La vitalidad de una joven compañía

Hace apenas dos años que el Centro Coreográfico de Galicia comenzó su ilusionada aventura bajo el amparo de la Consejería de Cultura de la región. Su objetivo es el desarrollo integral de la danza en todos sus aspectos, incluido lógicamente el de la producción. Así pues, lo que anoche pudimos ver en el Teatro Central es uno de los primeros frutos de dicho organismo: Kiosco das almas perdidas.

La pieza ha sido dirigida y coreografiada por Roberto Olivan, un artista ya conocido en este teatro porque, entre otras cosas, bailó (y coreografió) con la compañía belga Rosas, después de formarse en la P.A.R.T.S., la escuela que dirige su directora Anne Teresa de Keersmaeker.

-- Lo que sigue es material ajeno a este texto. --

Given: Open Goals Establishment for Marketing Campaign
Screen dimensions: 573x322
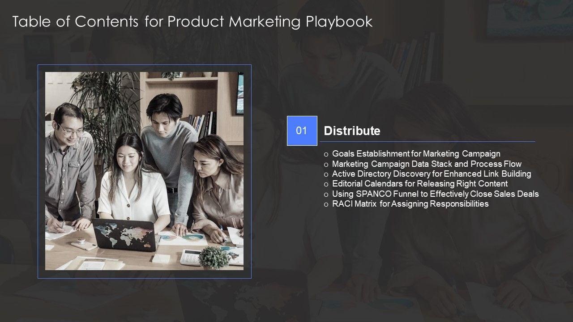Looking at the screenshot, I should (416, 154).
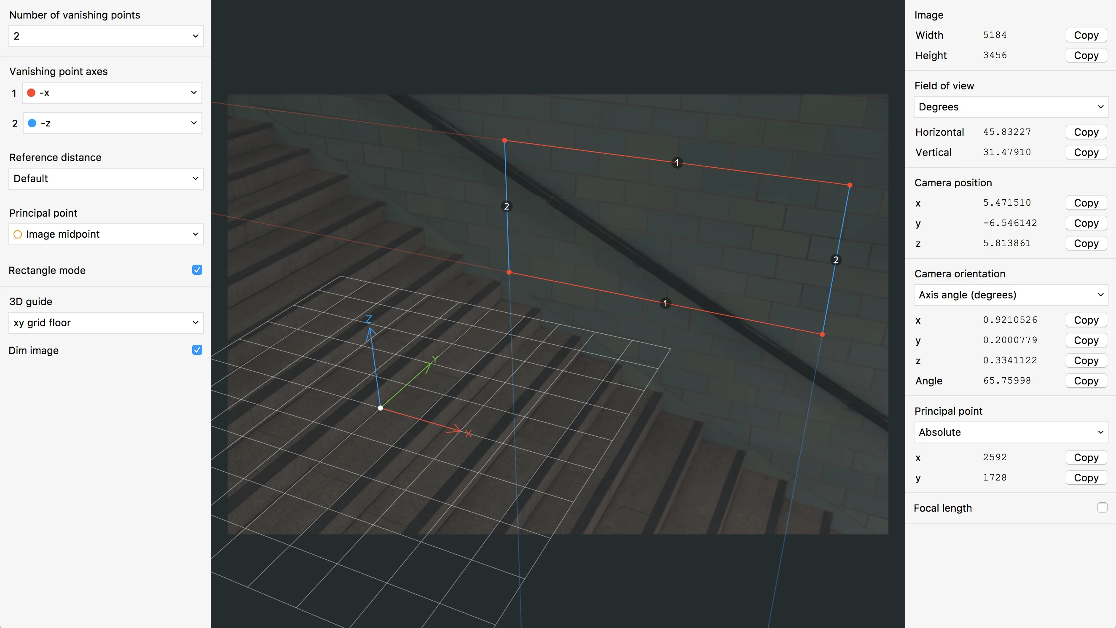This screenshot has width=1116, height=628.
Task: Expand the 3D guide xy grid floor dropdown
Action: pos(104,322)
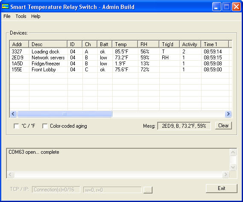
Task: Click the devices list left scroll arrow
Action: point(13,114)
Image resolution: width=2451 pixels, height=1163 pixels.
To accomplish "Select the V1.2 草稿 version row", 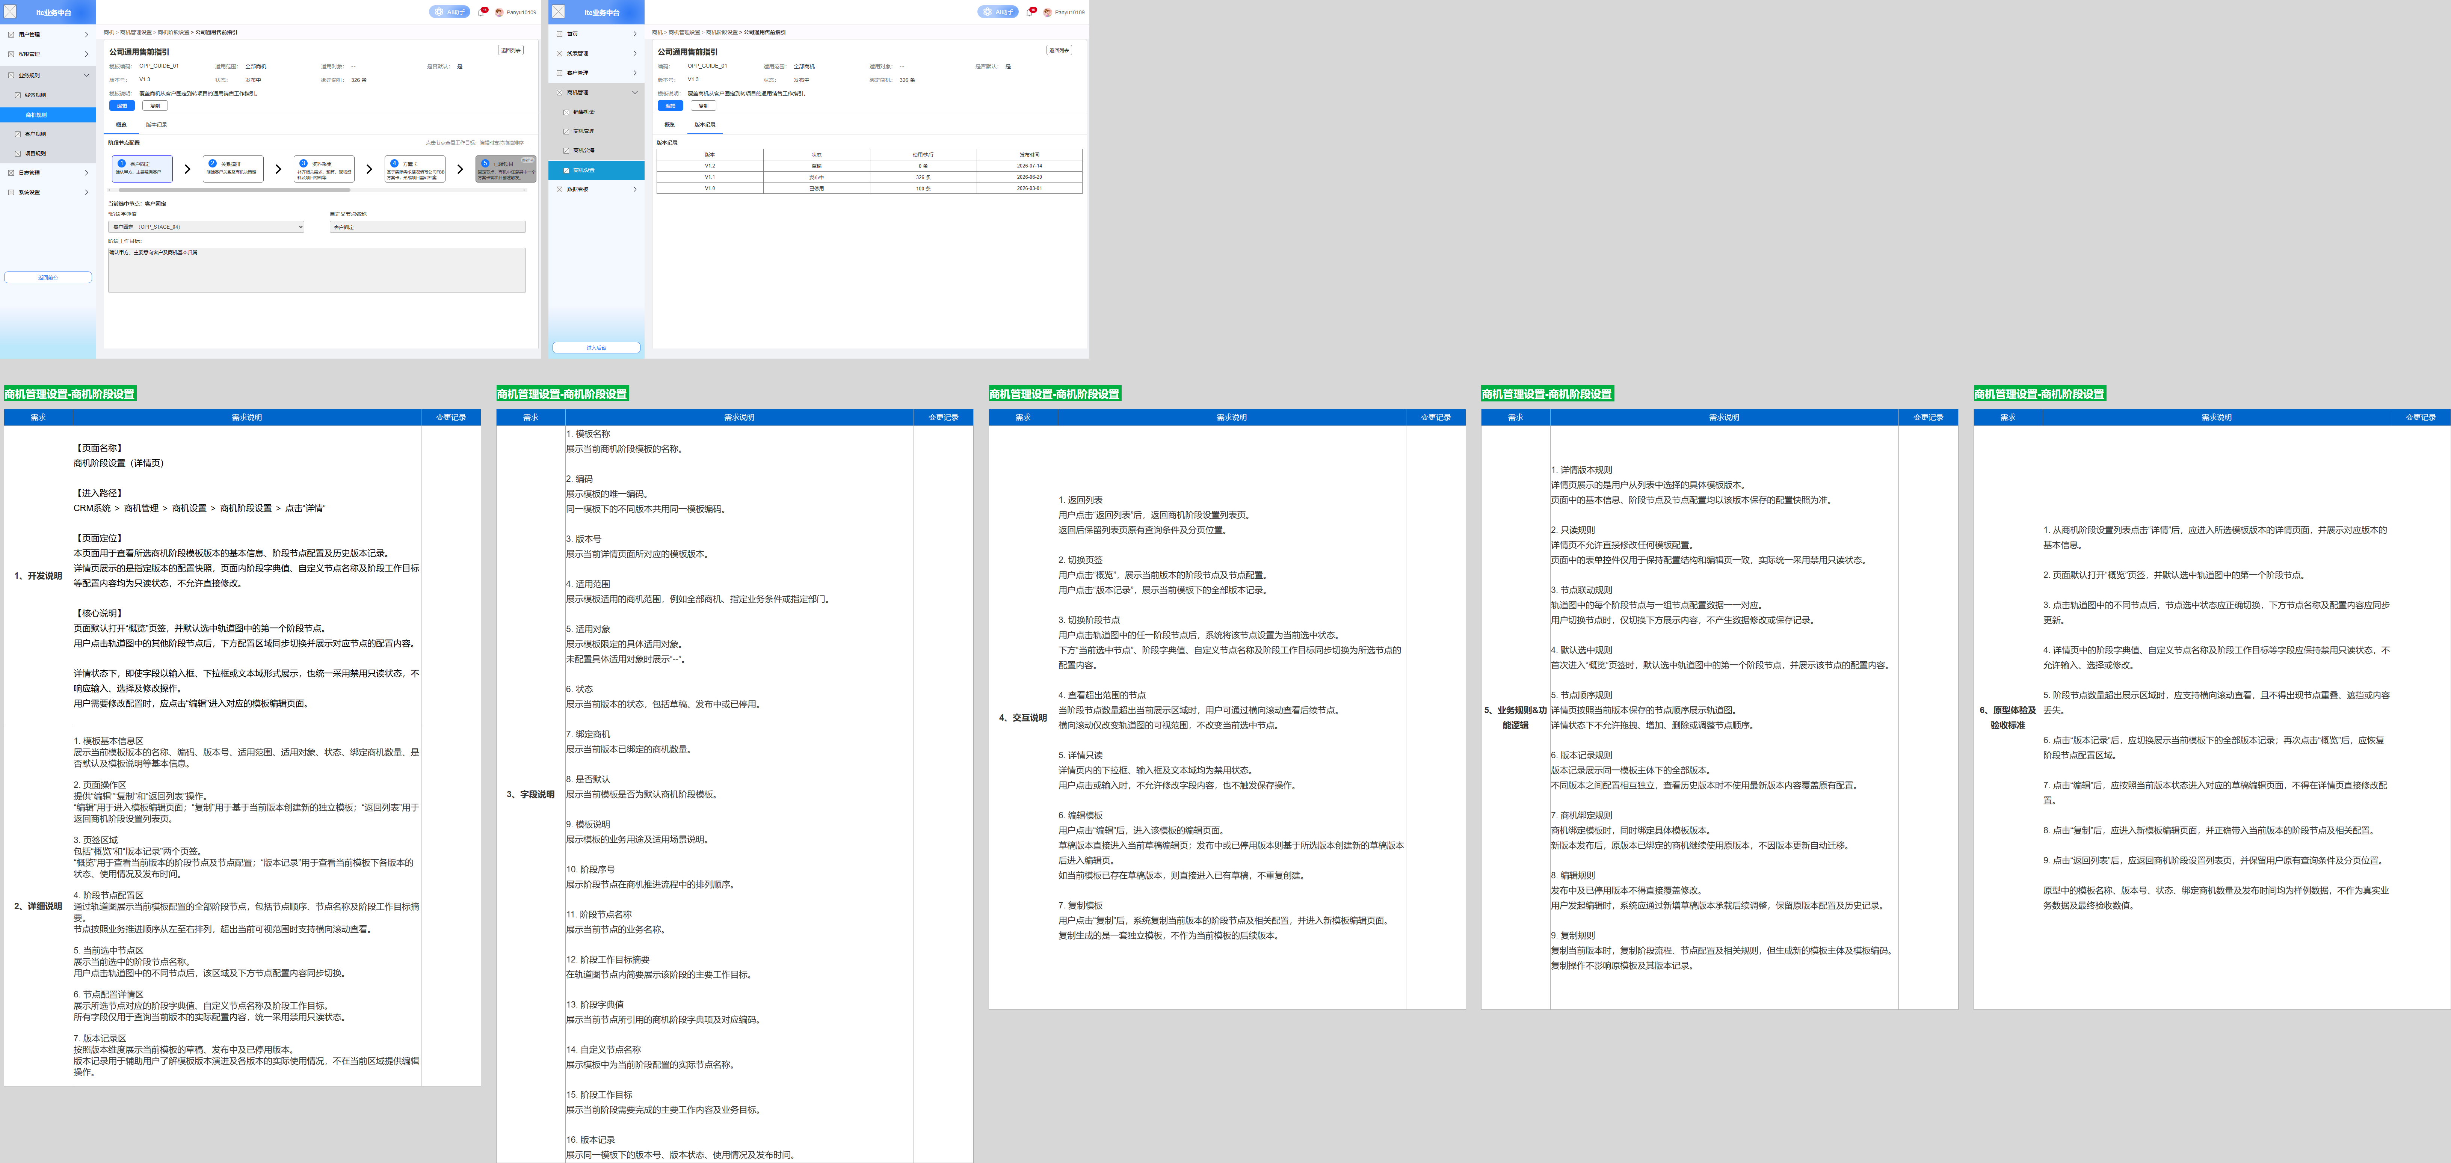I will point(869,165).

De ese bagaje ha recogido Oliván un modo de trabajar en grupo lleno de energía y de vitalidad. Una energía a la que contribuye también la juventud y el entusiasmo de la decena de interpretes que la protagonizan.

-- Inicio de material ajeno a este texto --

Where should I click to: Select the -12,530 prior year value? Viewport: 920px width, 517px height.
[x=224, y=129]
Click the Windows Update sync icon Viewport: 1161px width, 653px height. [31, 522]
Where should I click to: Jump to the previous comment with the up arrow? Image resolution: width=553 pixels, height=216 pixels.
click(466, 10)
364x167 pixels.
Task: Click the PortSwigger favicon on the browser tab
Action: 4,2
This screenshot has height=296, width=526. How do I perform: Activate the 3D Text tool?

Pero el kiosco que ha creado Oliván tiene en su interior un sinfín de chucherías diferentes que constituyen su atractivo y, al mismo tiempo, su punto más débil. La mayoría de los materiales que lo componen son de buena o muy buena calidad: las filmaciones de películas americanas antiguas, algunos solos -como el de la mujer de blanco-, los dibujos animados, etcétera. El problema, si se puede considerar como tal, es que hay demasiados lenguajes; una acumulación que no llega a constituir un todo a pesar de que el título ya nos avise, en pocas palabras, de que cada alma tiene su propio "armario". Uno de los mejores elementos conductores es, sin duda, la música, interpretada y cantada en directo por Mercedes Peón (con el acordeón de Xosé Luis Romero) y salpicada de emotivas reminiscencias folklóricas de la región gallega.